The Bernank weighs in on raising rates. His Rx: don't. Separately, DoubleLine's Jeffrey Gundlach thinks we have further downside in risk assets like junk bonds, US equities and emerging markets stocks and bonds. His point: people are holding and hoping these assets rebound. That isn't the psychology of a bottoming process. That happens when people throw in the towel and sell. 

It is looking like the Trans-Pacific Partnership free trade deal is pretty much done. It still has to get through Congress, although he did get fast-track approval. I suspect it won't move the needle that much for the US economically. It is mainly about intellectual property protection for US firms. 

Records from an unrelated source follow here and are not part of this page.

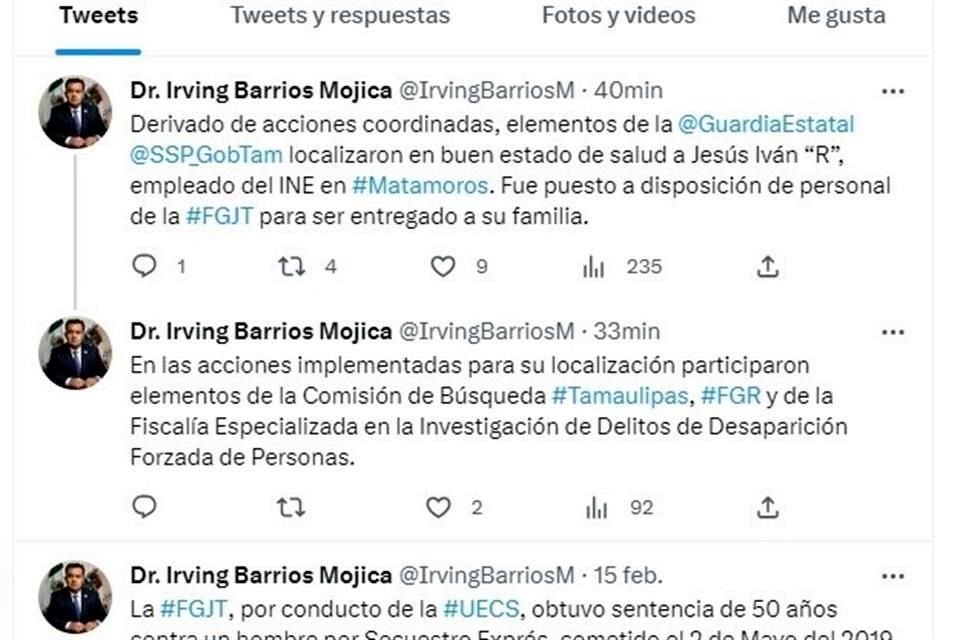
Task: Like the tweet with 9 likes
Action: pos(443,266)
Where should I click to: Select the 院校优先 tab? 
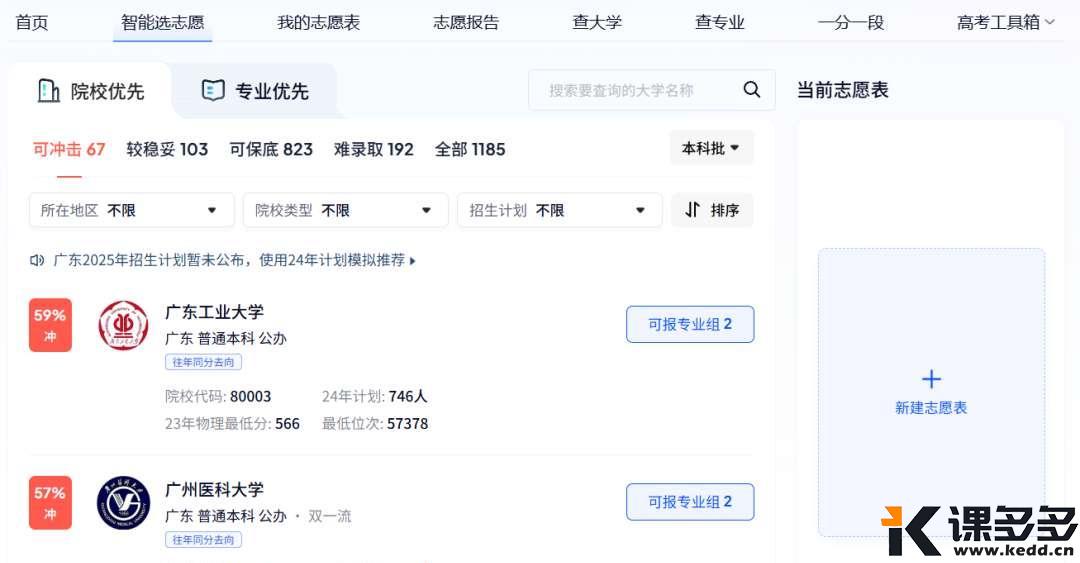coord(91,91)
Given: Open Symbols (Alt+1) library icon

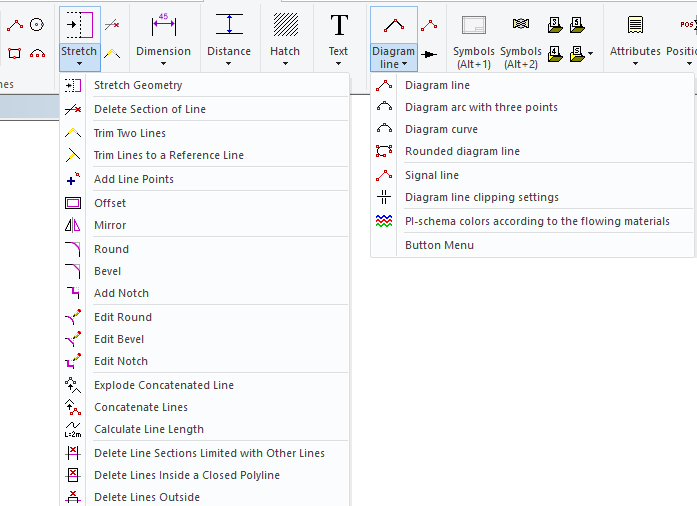Looking at the screenshot, I should 473,25.
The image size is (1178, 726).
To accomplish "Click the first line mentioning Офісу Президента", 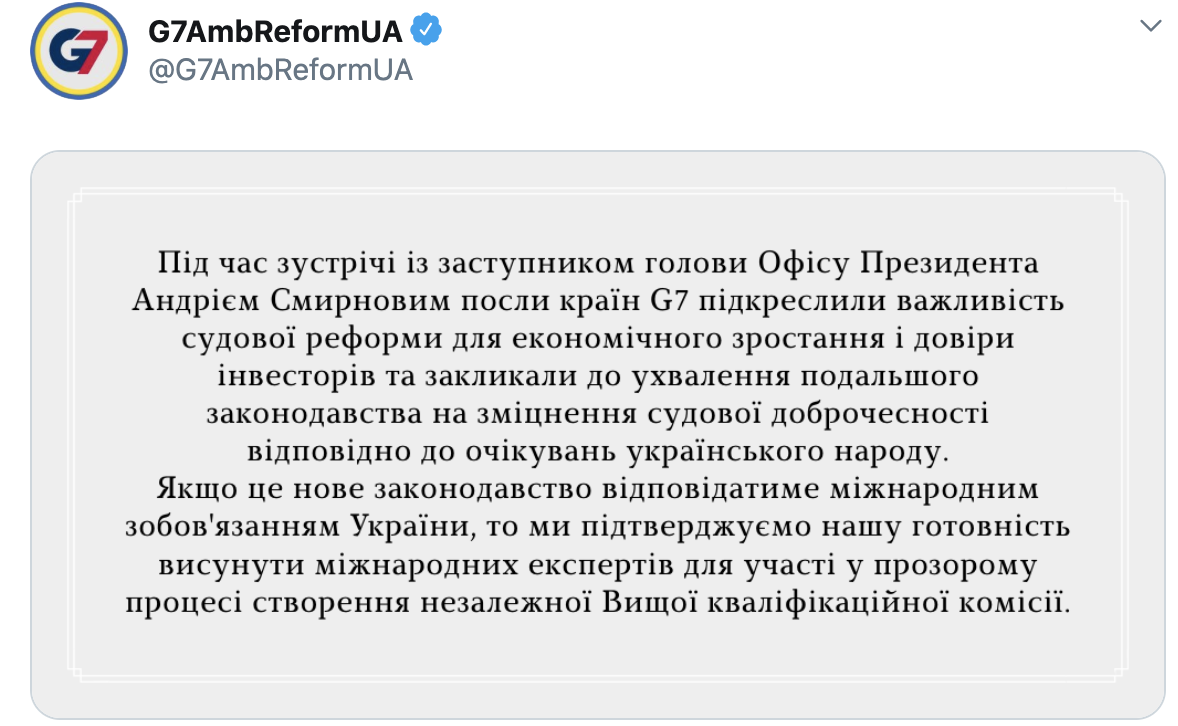I will pyautogui.click(x=597, y=263).
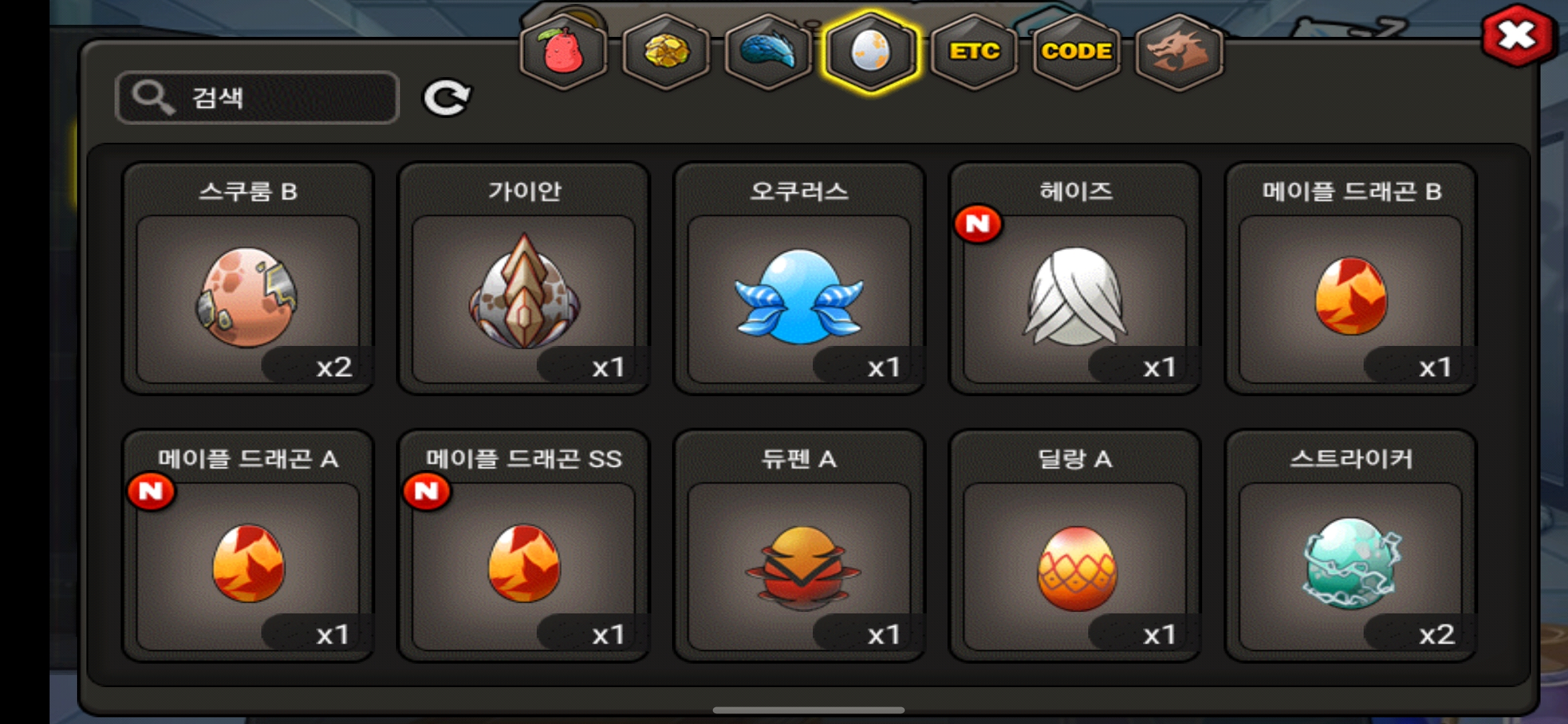
Task: Select the 메이플 드래곤 B egg
Action: pyautogui.click(x=1350, y=278)
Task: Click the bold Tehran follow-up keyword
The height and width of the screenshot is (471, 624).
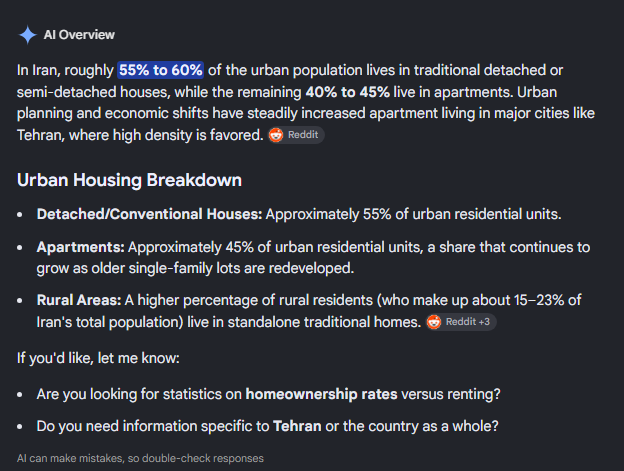Action: (x=297, y=426)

Sometimes bad ideas get implemented, fail, become forgotten, and then come back, like Freddy Kreuger. One such idea is the financial transactions tax, also known as the Robin Hood tax. It is back in vogue in Europe, and Bernie Sander wants a 50 basis point tax on all stock trades, a 11 basis points on bonds and 5 on derivatives will be able to fund a slew of new government benefits. Don't believe it. While leftist politicians love to promote ideas like this as new, they aren't. They have been tried and discarded. Sweden implemented on in the 1980s, only to see most stock trading in Swedish stocks flee to London. The UK in fact did implement one for stock trades, and all it did was drive institutional investors to use swaps to sidestep it and retail investors to go to betting parlors like City Index. They will sell it as raising a lot of revenue - it won't simply because it will kill high frequency trading, and volume will dry up. They will sell it as reducing volatility - some (not all, but some) of HFT is actually market-making which is stabilizing. We don't really have market-makers or specialists on the floor of the New York Stock Exchange like we used to. You could make the argument that it will increase, not decrease volatility. Anyway, #FeelTheBern is big on this idea - he should take a look at how it has (not) worked in the past.